Growing up, like most dads of his generation, Papa was not very expressive. He would get us gifts and get us everything we wanted, but would not say he loved us or hugged much. Ammi was always a hugger, but not Papa. Even though most of the disciplining was done by Ammi and most often she was a bad cop, Papa was the good cop. He would always come to mush things over when we would be mad at Ammi. He would say, “Don’t mind what your Ammi is saying. Don’t get upset. She only says things because she loves us. Look at me, I’m also tolerating na.” (Sounds better in Urdu) With a huge smile, his last sentence would always make us laugh. But since Papa wasn’t a hugger, Ammi would always tell us “Go hug your dad.” Almost every day. Initially, I remember us being awkward, etc, but soon it became habit.

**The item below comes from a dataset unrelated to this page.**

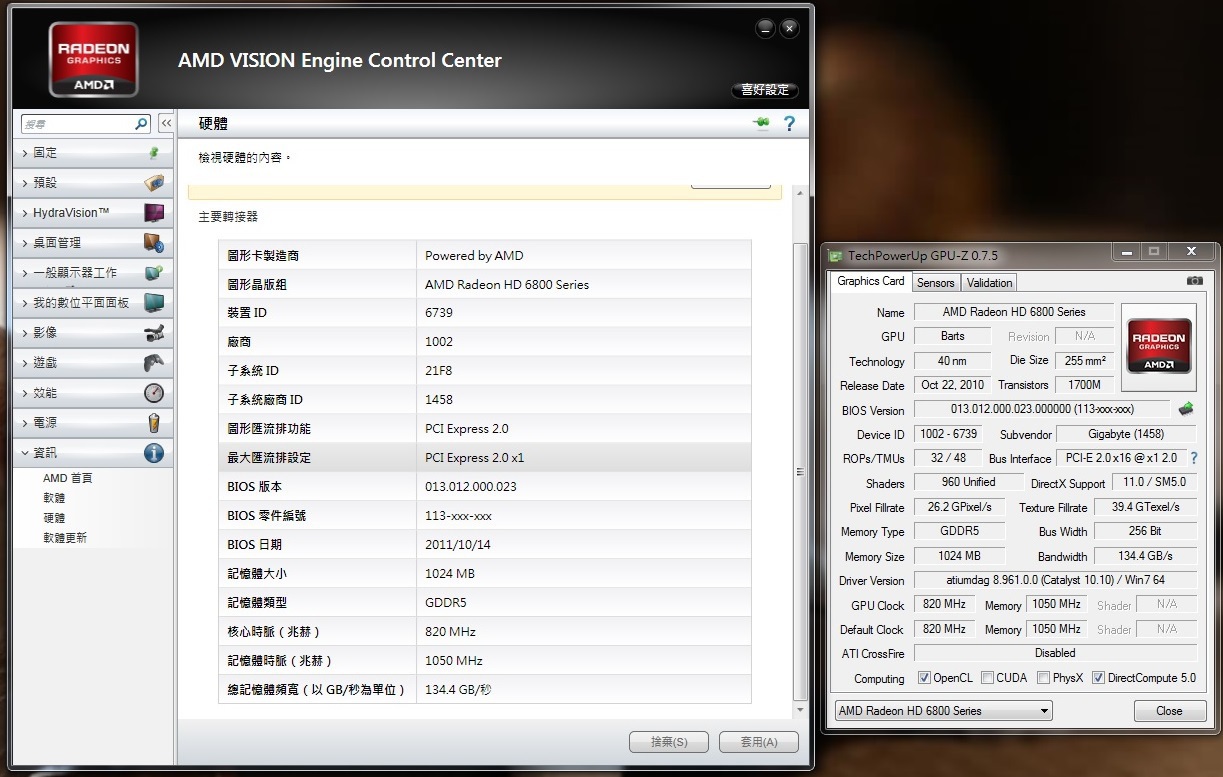Open the Validation tab
The image size is (1223, 777).
pyautogui.click(x=989, y=283)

By the time I was 10 and Ismail was 8, hugging everyone in the morning became a habit in the family which we didn’t break even until I was a mother myself. Though Papa wasn’t a hugger at start, we knew he loved us and would not say no to a hug at all – and so he ended up becoming a hugger himself. For some, a hug from their dad might not be a big deal, but it’s the little things that you remember the most when they’re gone.